The lines to copy are those in the listing that hold the word "height".

====== Extracted information

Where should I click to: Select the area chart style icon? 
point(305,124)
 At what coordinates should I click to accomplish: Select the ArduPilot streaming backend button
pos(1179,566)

============
====== Extracted information

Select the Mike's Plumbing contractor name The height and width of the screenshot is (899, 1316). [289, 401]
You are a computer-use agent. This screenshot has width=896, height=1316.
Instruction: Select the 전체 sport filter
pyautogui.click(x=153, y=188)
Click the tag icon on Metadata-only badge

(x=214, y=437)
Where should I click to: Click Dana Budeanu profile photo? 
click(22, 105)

============
====== Extracted information

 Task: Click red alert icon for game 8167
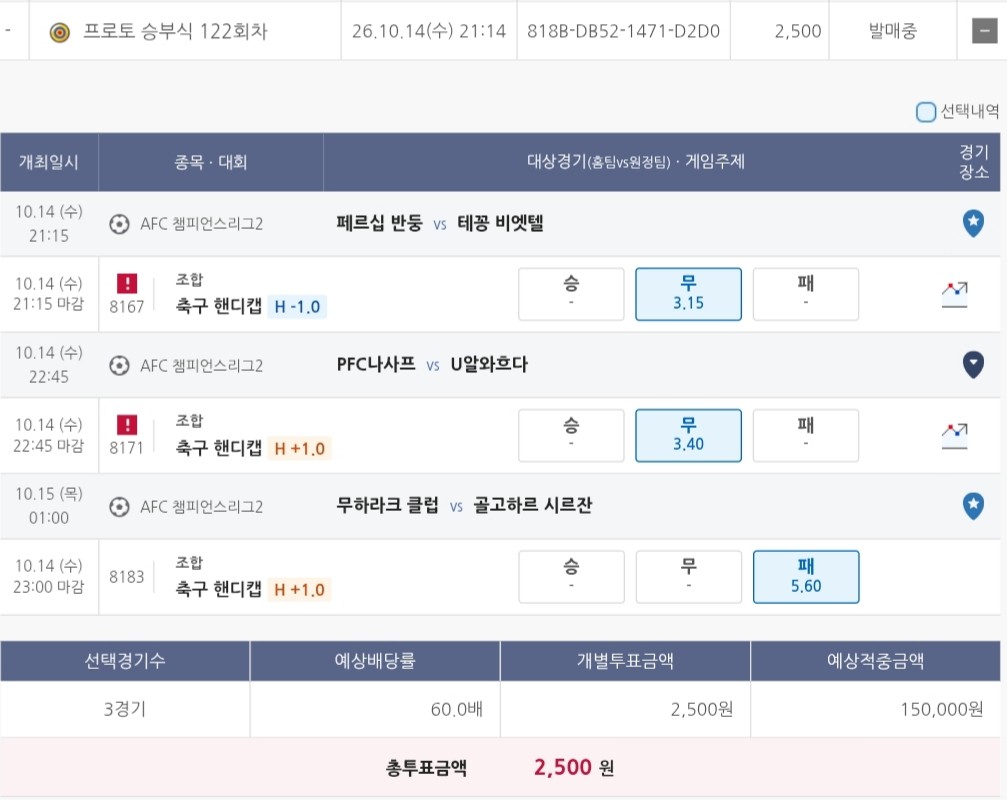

============

Response:
Select the Mike's Plumbing contractor name The height and width of the screenshot is (899, 1316). [289, 401]
You are a computer-use agent. This screenshot has width=896, height=1316.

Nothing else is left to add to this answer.